Enlace a la publicación, En Perspectiva, 16 de junio de 2020
El 25 de marzo llegaba a través de uno de mis grupos de Whatsapp un mensaje que traduzco lo más fielmente posible: “Estamos terminando nuestra séptima semana de enseñanza virtual, siete semanas de estar principalmente en casa y siete semanas de incertidumbre. Estamos sanos, estamos felices. Hoy somos más humildes.” Alguien trasladaba estas palabras que recibía de una amiga suya, profesora inglesa residente en China.
Reparo en ese “más humildes” y en la “incertidumbre”. A medida que la pandemia avanza en su recorrido, y mientras anhelamos que se achaten todas las curvas de contagios y muertes, esta palabra, incertidumbre, cobra mayor significado. Resulta difícil aceptar que en un mundo cada vez más inundado de información, mejor conectado, nos asalta un evento que nos deja de momento, más preguntas que respuestas.
Hace meses me invade la sensación de una película que se proyecta en diferentes cines del mundo, a distintas horas. Empezó para mí el 22 de febrero. Me llamaba mi amiga desde Milán, para comentarme que allí habían suspendido las clases. Confieso que pensé que se trataba de una exageración. Estaba yo a punto de asistir a un evento sectorial en IFEMA, el recinto ferial de Madrid, que a las pocas semanas se transformaría en un hospital improvisado. Lo vería desde Londres, evocando aquel aciago 11 de marzo de 2004, cuando el mismo lugar se había convertido en una morgue para recibir a las víctimas del atentado terrorista de Al Qaeda, en la estación de trenes de Atocha. Recordaría que esa noche, 16 años atrás había entrado a la habitación donde dormían mis hijos y me había quebrado, asumiendo desolada, nuestra vulnerabilidad.

## Tareas del ejercicio:
1. Responde brevemente según el texto:
(a) ¿En qué país reside la profesora inglesa que envió el mensaje?
(b) ¿Desde qué ciudad llamó la amiga el 22 de febrero?
(c) ¿En qué se había convertido IFEMA el 11 de marzo de 2004?
2. Traduce al inglés esta oración del texto: "Confieso que pensé que se trataba de una exageración."
3. Cita del texto el pasaje que comienza en "Reparo en ese" y termina en "preguntas que respuestas.".
Responde basándote únicamente en el texto.

(Elementos del conjunto de datos)
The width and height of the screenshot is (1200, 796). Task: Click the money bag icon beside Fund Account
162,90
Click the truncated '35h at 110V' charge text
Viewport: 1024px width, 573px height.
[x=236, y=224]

## Respuestas esperadas:
1.
(a) En China.
(b) Desde Milán.
(c) En una morgue para recibir a las víctimas del atentado terrorista de Al Qaeda en la estación de trenes de Atocha.

2. I confess that I thought it was an exaggeration.

3.
Reparo en ese “más humildes” y en la “incertidumbre”. A medida que la pandemia avanza en su recorrido, y mientras anhelamos que se achaten todas las curvas de contagios y muertes, esta palabra, incertidumbre, cobra mayor significado. Resulta difícil aceptar que en un mundo cada vez más inundado de información, mejor conectado, nos asalta un evento que nos deja de momento, más preguntas que respuestas.